» **Given passage**
+++++

Meteorological history
- Formed: September 26, 1968
- Dissipated: October 3, 1968

Category 1 hurricane
- 1-minute sustained (SSHWS/NWS)
- Highest winds: 85 mph (140 km/h)
- Lowest pressure: ≤1002 mbar (hPa); ≤29.59 inHg

Overall effects
- Fatalities: 5 direct
- Areas affected: Northwestern Mexico, California, Arizona, Utah, New Mexico
- IBTrACS
- Part of the 1968 Pacific hurricane season

= Hurricane Pauline (1968) =

Category 1 Pacific hurricane in 1968

Hurricane Pauline was the deadliest hurricane of the 1968 Pacific hurricane season. Forming from a disturbance in the Intertropical Convergence Zone on September 26 and becoming a tropical storm on September 29, the hurricane strengthened to a peak of 85 mi/h as a Category 1 hurricane on the Saffir-Simpson Hurricane Scale on September 30 before making landfall just east of La Paz, Baja California Sur, near Ciudad Constitución in Mexico, exiting over the Gulf of California. Before making a second landfall on the state of Sonora on October 3, Pauline lost tropical characteristics. The storm continued inland, passing directly over Ciudad Obregón before dissipating south-southeast of Sierra Vista, Arizona.

+++++

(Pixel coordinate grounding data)

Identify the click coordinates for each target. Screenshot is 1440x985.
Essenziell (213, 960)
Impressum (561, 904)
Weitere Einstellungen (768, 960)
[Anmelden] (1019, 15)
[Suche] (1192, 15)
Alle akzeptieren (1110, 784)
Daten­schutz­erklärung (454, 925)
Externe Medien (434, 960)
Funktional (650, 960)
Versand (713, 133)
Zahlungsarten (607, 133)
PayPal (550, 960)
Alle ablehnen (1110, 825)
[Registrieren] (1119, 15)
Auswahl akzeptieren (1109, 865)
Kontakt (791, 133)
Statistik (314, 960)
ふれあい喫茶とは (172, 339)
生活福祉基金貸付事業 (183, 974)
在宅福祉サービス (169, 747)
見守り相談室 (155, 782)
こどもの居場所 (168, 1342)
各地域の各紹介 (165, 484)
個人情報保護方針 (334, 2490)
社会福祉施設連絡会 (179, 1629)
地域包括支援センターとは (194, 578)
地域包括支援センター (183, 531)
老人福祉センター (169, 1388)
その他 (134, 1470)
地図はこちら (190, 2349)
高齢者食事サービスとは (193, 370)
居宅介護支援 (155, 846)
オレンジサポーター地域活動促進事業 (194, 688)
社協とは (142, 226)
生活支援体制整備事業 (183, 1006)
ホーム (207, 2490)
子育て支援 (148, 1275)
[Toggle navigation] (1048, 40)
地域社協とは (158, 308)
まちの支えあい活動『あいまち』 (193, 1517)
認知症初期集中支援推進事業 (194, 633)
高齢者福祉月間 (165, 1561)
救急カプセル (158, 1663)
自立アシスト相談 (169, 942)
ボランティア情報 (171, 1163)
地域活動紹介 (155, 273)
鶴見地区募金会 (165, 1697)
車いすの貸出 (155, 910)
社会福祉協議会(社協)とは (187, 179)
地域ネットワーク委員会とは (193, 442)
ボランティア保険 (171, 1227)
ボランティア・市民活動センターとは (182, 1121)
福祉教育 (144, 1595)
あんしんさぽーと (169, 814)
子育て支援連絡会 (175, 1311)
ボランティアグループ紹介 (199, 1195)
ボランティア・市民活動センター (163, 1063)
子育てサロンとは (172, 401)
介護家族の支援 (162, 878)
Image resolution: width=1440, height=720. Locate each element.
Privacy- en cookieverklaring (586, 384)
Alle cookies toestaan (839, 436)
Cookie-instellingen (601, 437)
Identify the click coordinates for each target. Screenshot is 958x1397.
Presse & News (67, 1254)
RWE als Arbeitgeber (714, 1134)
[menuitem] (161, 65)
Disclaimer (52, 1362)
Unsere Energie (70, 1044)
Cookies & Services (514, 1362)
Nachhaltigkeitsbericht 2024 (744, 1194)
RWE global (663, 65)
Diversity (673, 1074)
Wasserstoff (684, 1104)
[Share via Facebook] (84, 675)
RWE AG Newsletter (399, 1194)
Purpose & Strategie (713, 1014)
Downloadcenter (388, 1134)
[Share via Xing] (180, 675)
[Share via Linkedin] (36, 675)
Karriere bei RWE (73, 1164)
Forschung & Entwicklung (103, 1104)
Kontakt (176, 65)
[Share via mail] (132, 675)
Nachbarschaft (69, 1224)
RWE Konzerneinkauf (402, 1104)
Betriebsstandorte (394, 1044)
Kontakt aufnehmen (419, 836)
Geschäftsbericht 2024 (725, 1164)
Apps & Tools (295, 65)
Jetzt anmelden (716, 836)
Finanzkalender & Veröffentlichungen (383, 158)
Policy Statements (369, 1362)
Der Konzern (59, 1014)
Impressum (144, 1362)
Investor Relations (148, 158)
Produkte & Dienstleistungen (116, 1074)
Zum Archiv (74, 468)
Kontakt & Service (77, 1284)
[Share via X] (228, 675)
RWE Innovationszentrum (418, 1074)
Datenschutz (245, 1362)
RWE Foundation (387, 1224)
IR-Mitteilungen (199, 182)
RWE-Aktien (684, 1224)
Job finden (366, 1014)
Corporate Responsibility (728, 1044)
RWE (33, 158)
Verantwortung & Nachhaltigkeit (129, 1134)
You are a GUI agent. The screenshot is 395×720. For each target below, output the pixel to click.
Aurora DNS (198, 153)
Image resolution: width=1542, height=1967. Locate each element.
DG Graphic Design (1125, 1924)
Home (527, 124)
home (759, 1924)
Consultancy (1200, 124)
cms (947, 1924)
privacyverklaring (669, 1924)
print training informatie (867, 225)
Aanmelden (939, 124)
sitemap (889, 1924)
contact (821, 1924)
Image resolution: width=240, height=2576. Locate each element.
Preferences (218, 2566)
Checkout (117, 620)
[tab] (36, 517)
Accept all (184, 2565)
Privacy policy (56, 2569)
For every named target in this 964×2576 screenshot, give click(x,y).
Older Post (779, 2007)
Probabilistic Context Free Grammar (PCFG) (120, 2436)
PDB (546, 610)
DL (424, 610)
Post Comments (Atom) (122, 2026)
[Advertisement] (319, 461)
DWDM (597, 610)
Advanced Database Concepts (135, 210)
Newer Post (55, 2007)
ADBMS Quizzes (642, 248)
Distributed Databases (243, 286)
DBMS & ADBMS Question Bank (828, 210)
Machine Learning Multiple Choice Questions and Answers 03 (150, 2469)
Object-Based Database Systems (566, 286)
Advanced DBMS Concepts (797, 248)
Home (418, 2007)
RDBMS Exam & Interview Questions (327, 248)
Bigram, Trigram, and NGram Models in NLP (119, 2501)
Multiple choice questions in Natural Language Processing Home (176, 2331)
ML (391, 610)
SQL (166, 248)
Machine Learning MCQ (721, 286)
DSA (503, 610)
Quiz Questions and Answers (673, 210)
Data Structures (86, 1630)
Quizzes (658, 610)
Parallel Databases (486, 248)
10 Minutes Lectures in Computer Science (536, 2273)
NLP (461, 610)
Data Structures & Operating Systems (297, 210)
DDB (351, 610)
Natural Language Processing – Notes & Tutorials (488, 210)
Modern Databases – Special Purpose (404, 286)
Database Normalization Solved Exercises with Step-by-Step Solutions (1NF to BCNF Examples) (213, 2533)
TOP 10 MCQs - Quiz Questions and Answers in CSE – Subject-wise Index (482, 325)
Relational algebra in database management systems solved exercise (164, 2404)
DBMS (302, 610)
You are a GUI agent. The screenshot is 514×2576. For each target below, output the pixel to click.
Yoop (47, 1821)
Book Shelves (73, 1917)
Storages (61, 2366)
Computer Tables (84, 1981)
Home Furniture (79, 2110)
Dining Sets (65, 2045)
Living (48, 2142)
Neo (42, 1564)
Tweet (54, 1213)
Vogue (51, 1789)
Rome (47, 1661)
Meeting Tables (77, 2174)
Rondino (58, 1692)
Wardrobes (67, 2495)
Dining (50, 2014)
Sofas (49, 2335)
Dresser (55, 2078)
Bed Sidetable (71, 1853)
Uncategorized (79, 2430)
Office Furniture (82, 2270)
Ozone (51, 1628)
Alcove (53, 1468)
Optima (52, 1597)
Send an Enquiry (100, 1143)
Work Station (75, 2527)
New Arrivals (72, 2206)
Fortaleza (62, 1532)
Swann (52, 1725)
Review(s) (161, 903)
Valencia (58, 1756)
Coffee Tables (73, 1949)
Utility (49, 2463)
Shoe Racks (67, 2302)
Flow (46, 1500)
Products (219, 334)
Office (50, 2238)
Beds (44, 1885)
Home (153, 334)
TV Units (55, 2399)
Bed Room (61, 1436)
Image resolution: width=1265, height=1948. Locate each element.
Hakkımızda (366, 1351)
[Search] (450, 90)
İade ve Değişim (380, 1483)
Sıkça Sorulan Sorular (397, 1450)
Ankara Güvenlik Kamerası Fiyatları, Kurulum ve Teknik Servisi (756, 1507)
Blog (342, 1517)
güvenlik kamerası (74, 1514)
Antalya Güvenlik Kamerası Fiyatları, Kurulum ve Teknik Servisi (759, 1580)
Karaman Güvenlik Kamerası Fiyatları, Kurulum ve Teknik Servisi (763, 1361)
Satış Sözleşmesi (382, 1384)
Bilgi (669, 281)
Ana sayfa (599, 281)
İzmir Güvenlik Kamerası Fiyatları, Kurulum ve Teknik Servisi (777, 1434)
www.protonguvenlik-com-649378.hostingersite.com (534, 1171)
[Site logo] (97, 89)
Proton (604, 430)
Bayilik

+++++

» **Activity 1**
Copy out the Hurricane Pauline text word for word, everything from "Category 1 Pacific" down to "Sierra Vista, Arizona.".
» **Activity 2**
Answer these questions using the Hurricane Pauline text.
(a) What are the highest winds listed for the storm?
(b) How many direct fatalities are recorded?
(c) On what date did Pauline make its second landfall, in Sonora?
» **Activity 3**
Write what comes next in the Hurricane Pauline text, picking up after its final sentence.

» **Your response 1**
Category 1 Pacific hurricane in 1968

Hurricane Pauline was the deadliest hurricane of the 1968 Pacific hurricane season. Forming from a disturbance in the Intertropical Convergence Zone on September 26 and becoming a tropical storm on September 29, the hurricane strengthened to a peak of 85 mi/h as a Category 1 hurricane on the Saffir-Simpson Hurricane Scale on September 30 before making landfall just east of La Paz, Baja California Sur, near Ciudad Constitución in Mexico, exiting over the Gulf of California. Before making a second landfall on the state of Sonora on October 3, Pauline lost tropical characteristics. The storm continued inland, passing directly over Ciudad Obregón before dissipating south-southeast of Sierra Vista, Arizona.

» **Your response 2**
(a) 85 mph (140 km/h)
(b) 5
(c) October 3

» **Your response 3**
There is very little information as to the effects of Pauline on Mexico, but during the passage of the hurricane over Magdalena Bay, a boat disappeared with its five occupants. Despite a large-scale search for the boat or any possible remnants, no trace was ever found. The remnants of Pauline triggered showers over the southwest United States and may have been responsible for a damaging tornado which occurred near Glendale, Arizona.

==Meteorological history==

The Intertropical Convergence Zone disturbance that developed into Hurricane Pauline was first noticed by meteorologists 200 mi southeast of Acapulco and 1500 mi-2000 mi west of dissipating Tropical Storm Orla. The disturbance was in a large area of convection west of Guatemala in the Gulf of Tehuantepec that began to spread 500 mi to the west-northwest on September 26. Satellite imagery at this time showed an area of reflective clouds roughly 500 mi long and 200 mi wide. Shortly thereafter, the disturbance was upgraded into a tropical depression. After being upgraded, a vortex began to organize at its center and the depression began to intensify. On September 29, a ship 200 mi south of the center reported winds of 17 mi/h to 23 mi/h and a minimum pressure of 1008 mbar, the only pressure reading left on best track data for the entire season. Other than this ship, all other active boats steered away from the center of the developing system. Later that day, it was determined that the depression had reached tropical storm strength.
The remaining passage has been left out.